Would you copy only the lines below, from the one containing "536x681 pixels. Task: Select" through the very last one, leaving the pictures out?

[[ Task inputs, beginning ]]

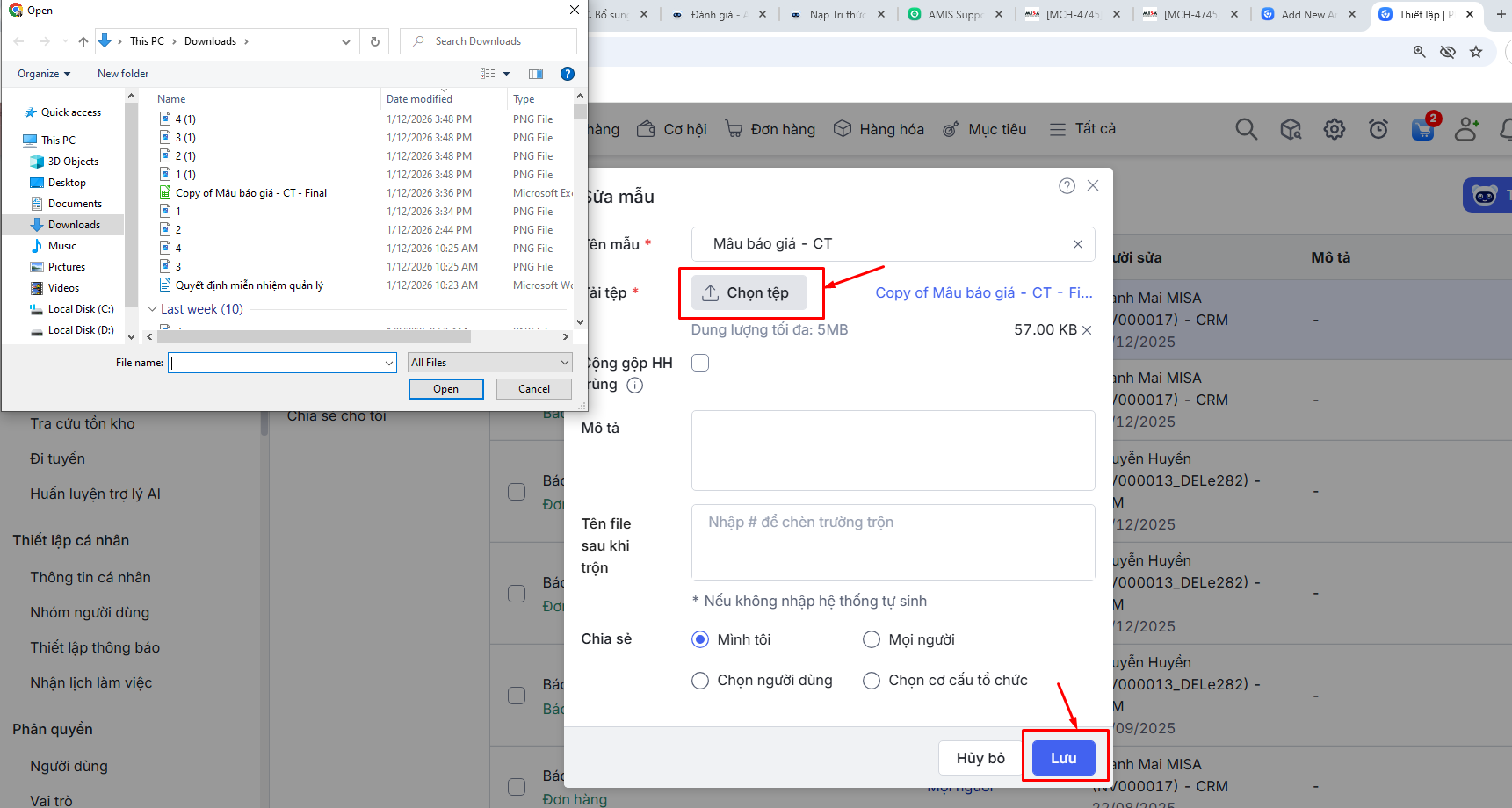This screenshot has width=1512, height=808.
Task: Select the Chọn người dùng radio option
Action: click(x=700, y=681)
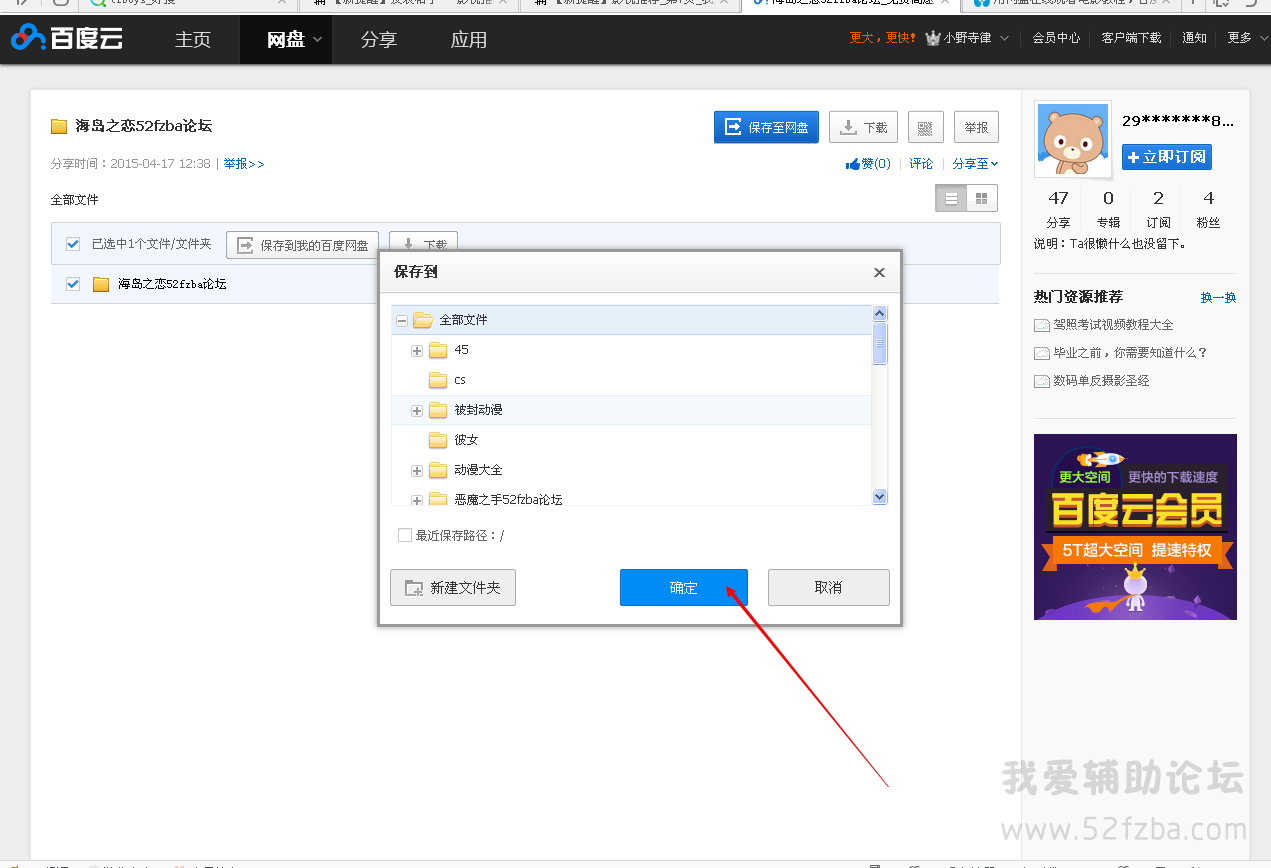This screenshot has height=868, width=1271.
Task: Uncheck the 海岛之恋52fzba论坛 folder checkbox
Action: (73, 284)
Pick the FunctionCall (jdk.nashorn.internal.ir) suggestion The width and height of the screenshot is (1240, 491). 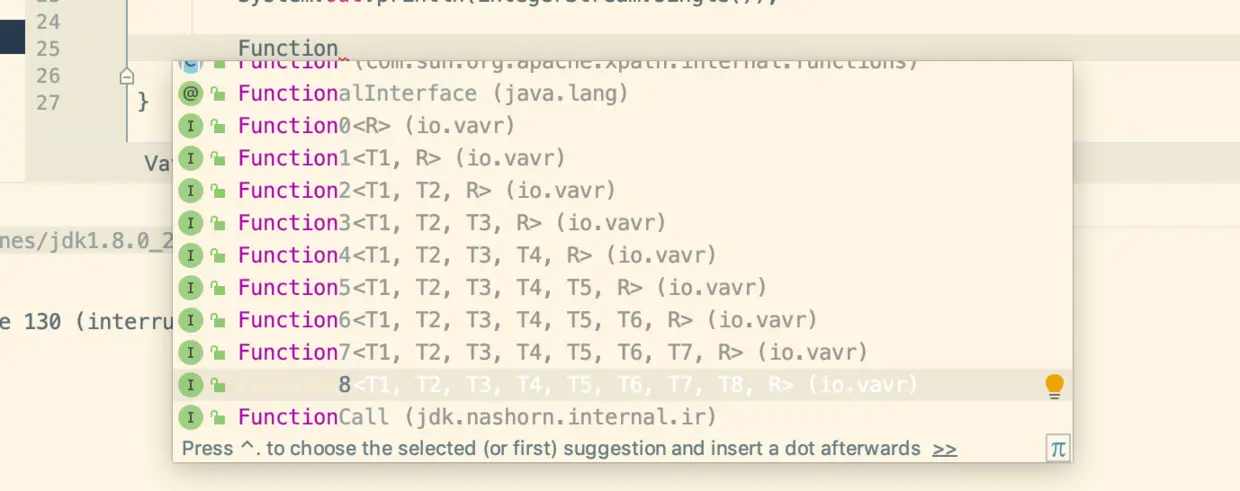coord(477,417)
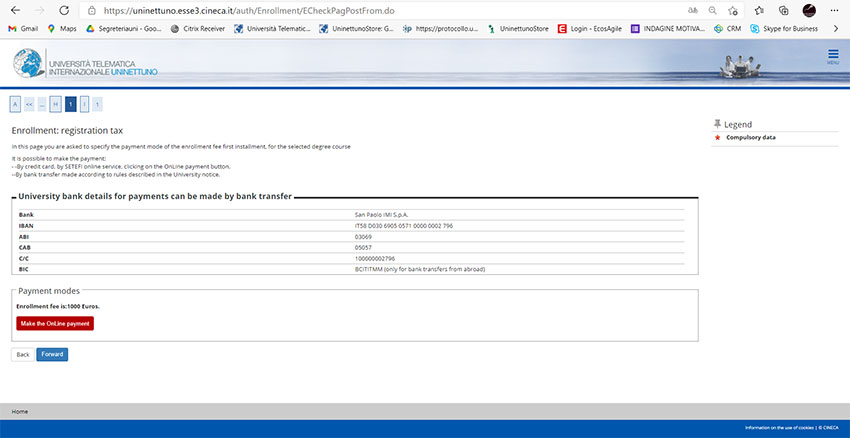Open the Gmail bookmark

[23, 29]
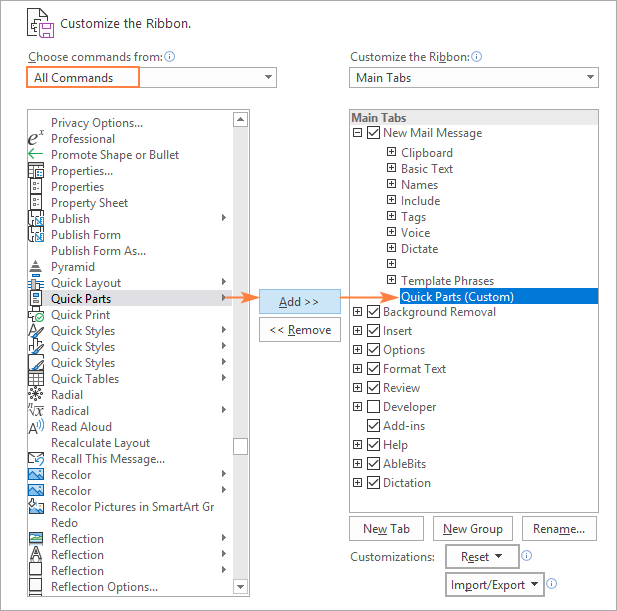Viewport: 617px width, 611px height.
Task: Click the Add >> button
Action: click(x=300, y=302)
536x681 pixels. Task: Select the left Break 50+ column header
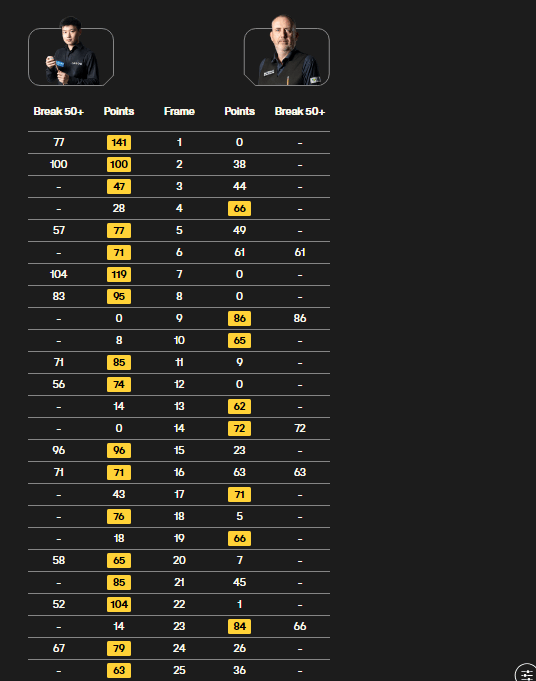[x=59, y=111]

[[ Task inputs, end ]]

Answer for the task –
536x681 pixels. Task: Select the left Break 50+ column header
[x=59, y=111]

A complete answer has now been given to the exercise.